So it was while I was in the process of eliminating wheat and gluten from my diet for a few weeks when I took in a SF Giants game with my brother in law. This was about three years ago. We were at the baseball game, and let me tell you; being at a ball park and not being able to have a hot dog and a beer was close to torture. I couldn’t tell who the Giants were playing that day but I do remember having a Coke, some Cracker Jacks, a taco, and a Baby Ruth. When I got home, my wife said, “Oh my God, what happened to your face?” I looked in the mirror and my face was bright red from my forehead to my cheeks and only on either side of my nose. Of course she asked me if I had anything with wheat in it and frustrated, I said that I had not even had any beer! She asked what I did have and we realized, probably because of the taco, that I had taken in a whole lot of corn. The other things had corn syrup among their main ingredients. So we thought we had finally narrowed it down. I began eliminating anything and everything with corn syrup, corn starch, just anything with corn in the ingredients. After two weeks I did not have a single blemish or outbreak. We had  nailed it. I tested it a couple of times after that and sure enough. If I had anything with corn, the next day I would have that redness on my face. So I stopped right there and I’ve been OK. I still get the rashes every once in a while because corn product is so freaking pervasive in our food now that it can’t always be helped. If it is in my power, if I can see it on a label, I won’t eat it. But if I go to a restaurant, I can’t always know. So that’s when it sneaks in an gets me. So because our poultry and beef are fed this mutated corn every day, along with bizarre growth hormones, I don’t eat meat anymore either. Maybe that alone is why I rarely get sick anymore. Who knows? All I know is I’m doing much better now than I ever have.
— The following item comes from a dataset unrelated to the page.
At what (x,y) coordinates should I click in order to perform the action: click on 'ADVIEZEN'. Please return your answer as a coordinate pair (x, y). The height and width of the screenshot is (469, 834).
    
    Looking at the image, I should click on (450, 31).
Mutated corn you ask? Oh yes. The two major chemical companies, Monsanto and Dupont are now distributing all of the corn seeds in America and have genetically alterd these seeds to have more yield and to have a built-in pesticide. Isn’t that nice? We’re all eating super grownth-seeds and organic pesticides now. Was this stuff tested before it was put into our food supply. Nah. Of course not. The survival of the American farm is much more important, and we’ll just see what happens to people. It probably won’t do anything. This was the same thinking when bovine growth hormone was injecting into dairy cows and beef. Gee, I wonder why Americans are so overweight. Hmm. I couldn’t be the growth hormone in the food, could it?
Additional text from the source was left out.